Excerpt provided >>

┄┄┄┄┄┄┄┄┄┄┄┄┄┄┄┄┄┄┄┄

= Garrett Byrnes =

American composer

Garrett Byrnes (born December 30, 1971) is an American composer.

Byrnes was born in Bad Kreuznach, Germany while his father was stationed at the U.S. Army Base there, and relocated to New Jersey in the United States. He studied music composition, receiving his bachelor's degree from the Boston Conservatory, his master's degree from the Peabody Institute of the Johns Hopkins University, and his doctorate from the Indiana University Jacobs School of Music.

Since embarking on his professional career, Byrnes has worked with numerous performers both in the United States and abroad. His music has been read and performed by ensembles including the Minnesota Orchestra, Orchestre National des Pays de la Loire, Indianapolis Symphony Orchestra, Contra Costa Chamber Orchestra, Chesapeake Youth Repertory Orchestra, Peabody Symphony and Concert orchestras, Indiana University New Music Ensemble, Cleveland Chamber Collective, Tarab Cello Ensemble, and Tonus Percussion Group. Byrnes' orchestral music in particular is currently gaining wider recognition. In 2004 the Indiana University New Music Ensemble premiered his Concerto for Piano and Chamber Orchestra. Later that same year his work "Red Moon" was premiered in California after receiving the Northridge Prize for orchestral composition. On December 1, 2006, conductor Osmo Vänskä lead the Minnesota Orchestra in the world premiere of "Solace". In 2008, renowned French Cellist Xavier Phillips premiered "La Chapelle d'Aiguilhe: Concerto for Cello & Orchestra" with the Orchestre National des Pays de la Loire under conductor Sascha Goetzel.

┄┄┄┄┄┄┄┄┄┄┄┄┄┄┄┄┄┄┄┄

Supplied information >>
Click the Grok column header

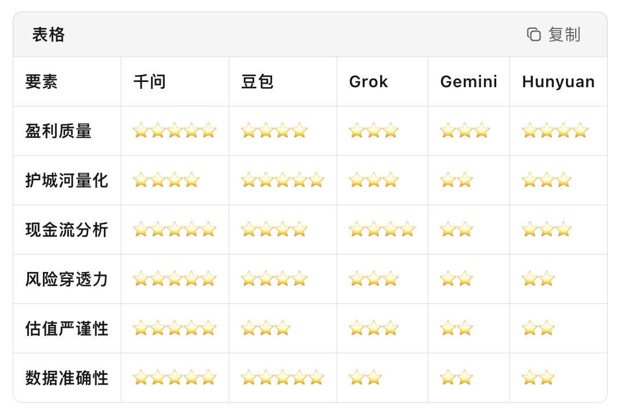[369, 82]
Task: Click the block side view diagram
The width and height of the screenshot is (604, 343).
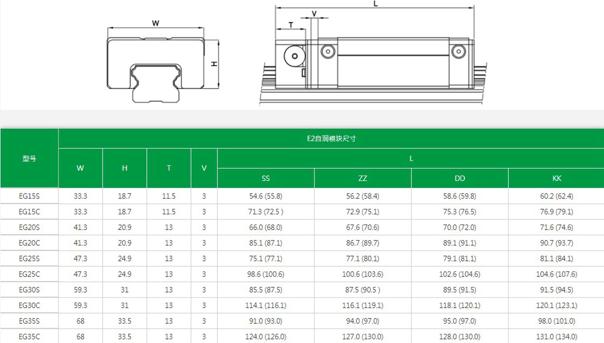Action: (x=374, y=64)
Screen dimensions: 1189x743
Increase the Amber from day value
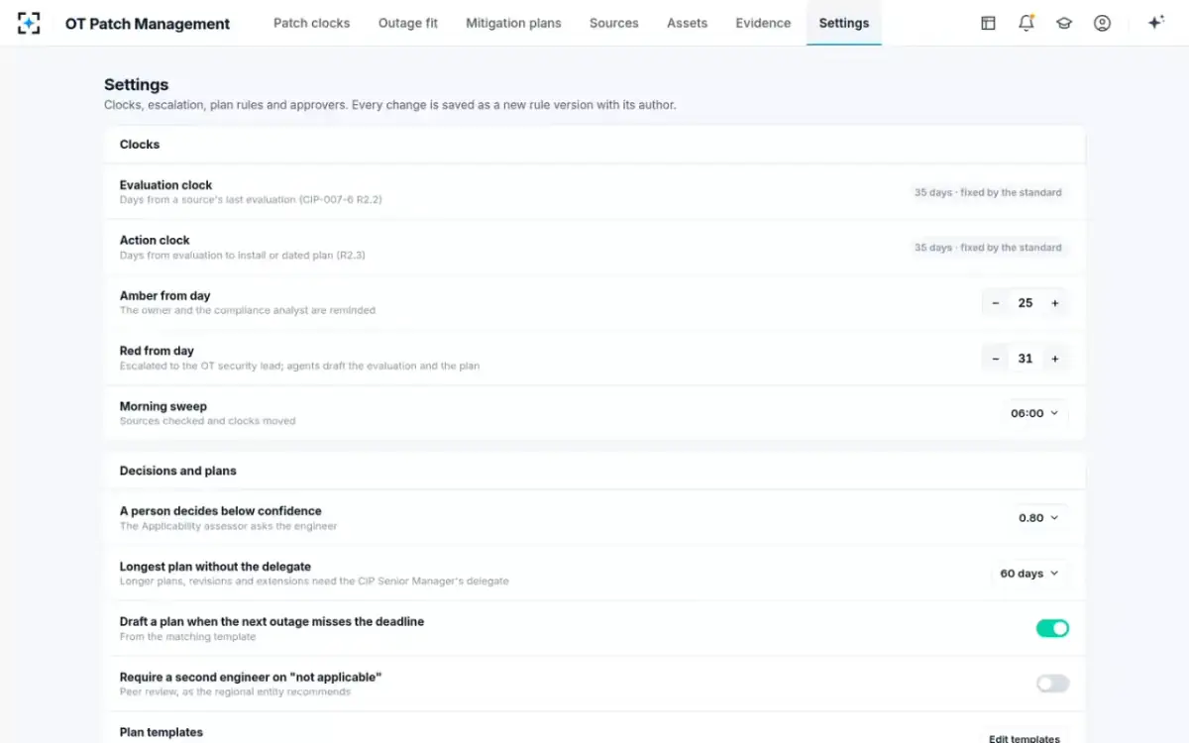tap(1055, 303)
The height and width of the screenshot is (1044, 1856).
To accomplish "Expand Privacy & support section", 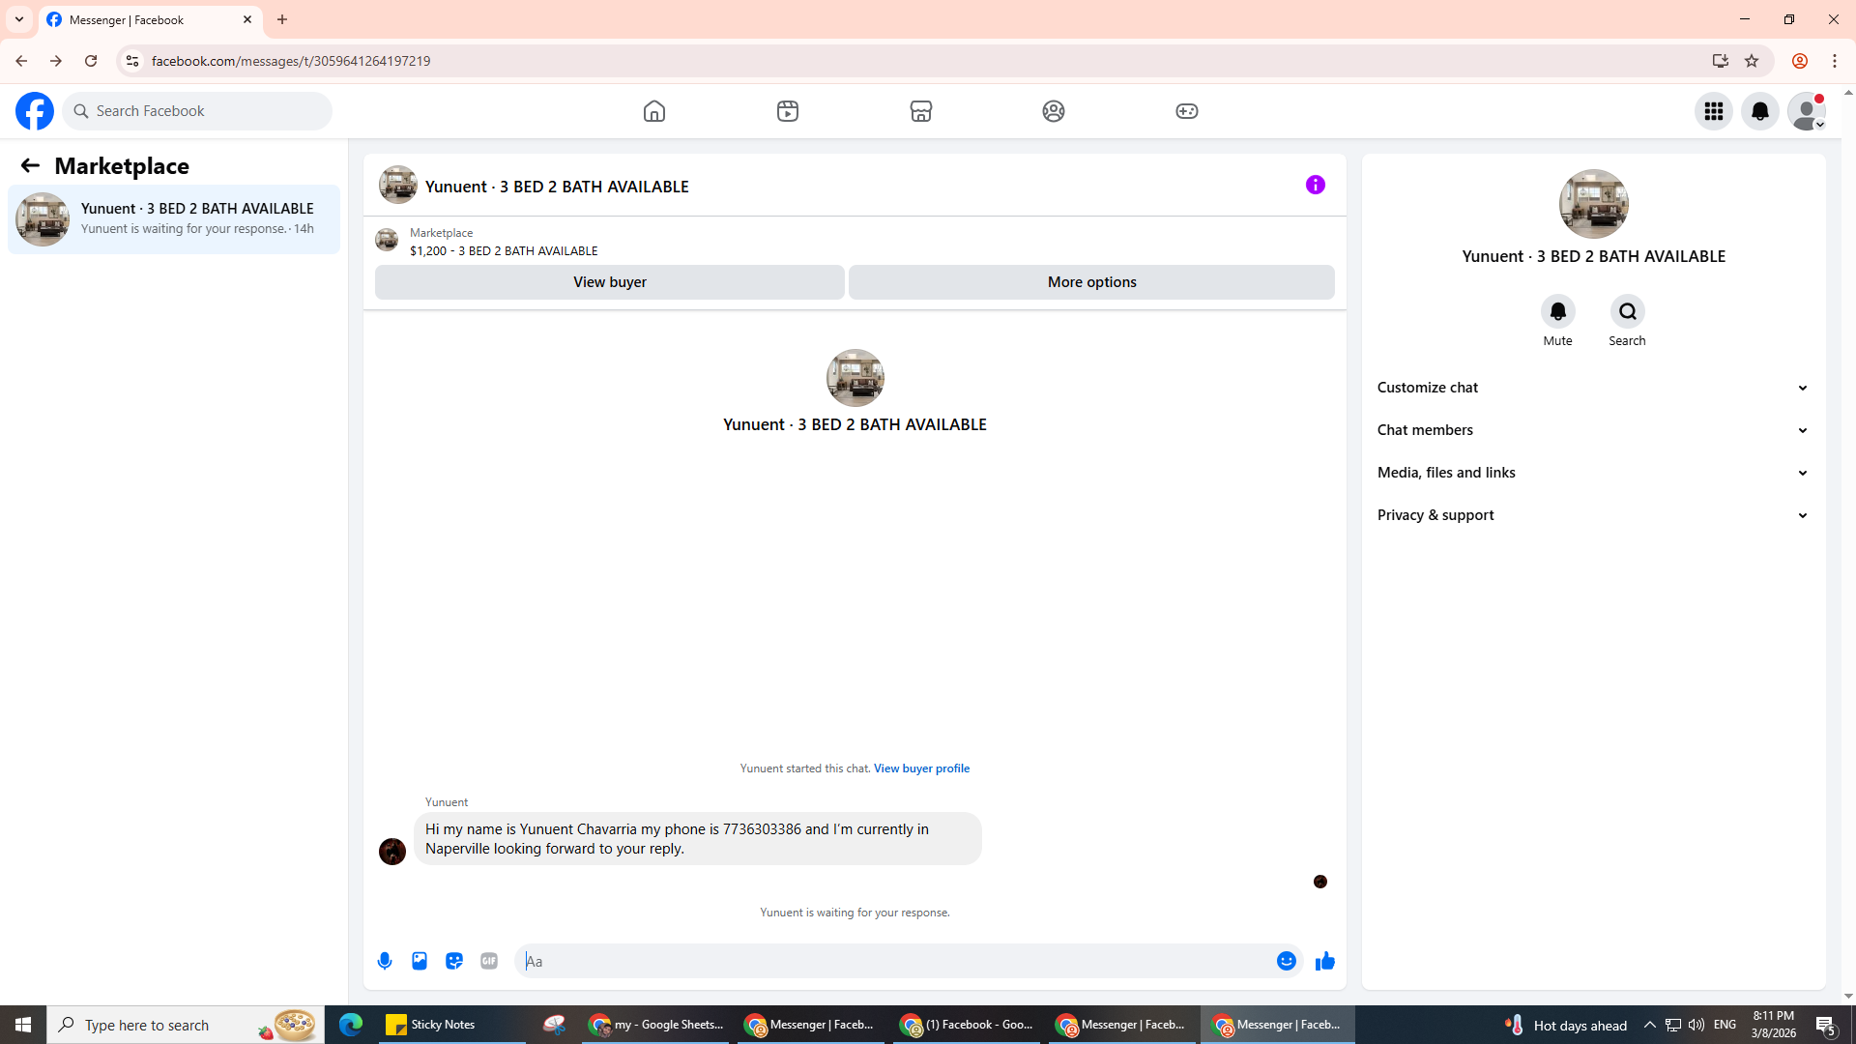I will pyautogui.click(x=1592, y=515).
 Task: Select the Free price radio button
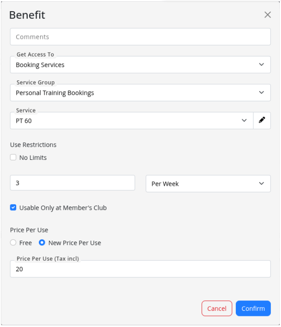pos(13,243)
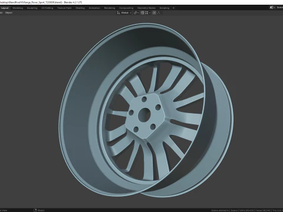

┄┄┄┄┄┄┄┄┄┄┄┄┄┄┄┄┄┄┄┄

Work instructions >>
1. List every composition by Byrnes that the Garrett Byrnes biography names.
2. From the Garrett Byrnes biography, reproduce word for word the passage starting with "Garrett Byrnes (born" and going on through "School of Music.".

Exercise responses >>
1.
- Concerto for Piano and Chamber Orchestra
- "Red Moon"
- "Solace"
- "La Chapelle d'Aiguilhe: Concerto for Cello & Orchestra"

2.
Garrett Byrnes (born December 30, 1971) is an American composer.

Byrnes was born in Bad Kreuznach, Germany while his father was stationed at the U.S. Army Base there, and relocated to New Jersey in the United States. He studied music composition, receiving his bachelor's degree from the Boston Conservatory, his master's degree from the Peabody Institute of the Johns Hopkins University, and his doctorate from the Indiana University Jacobs School of Music.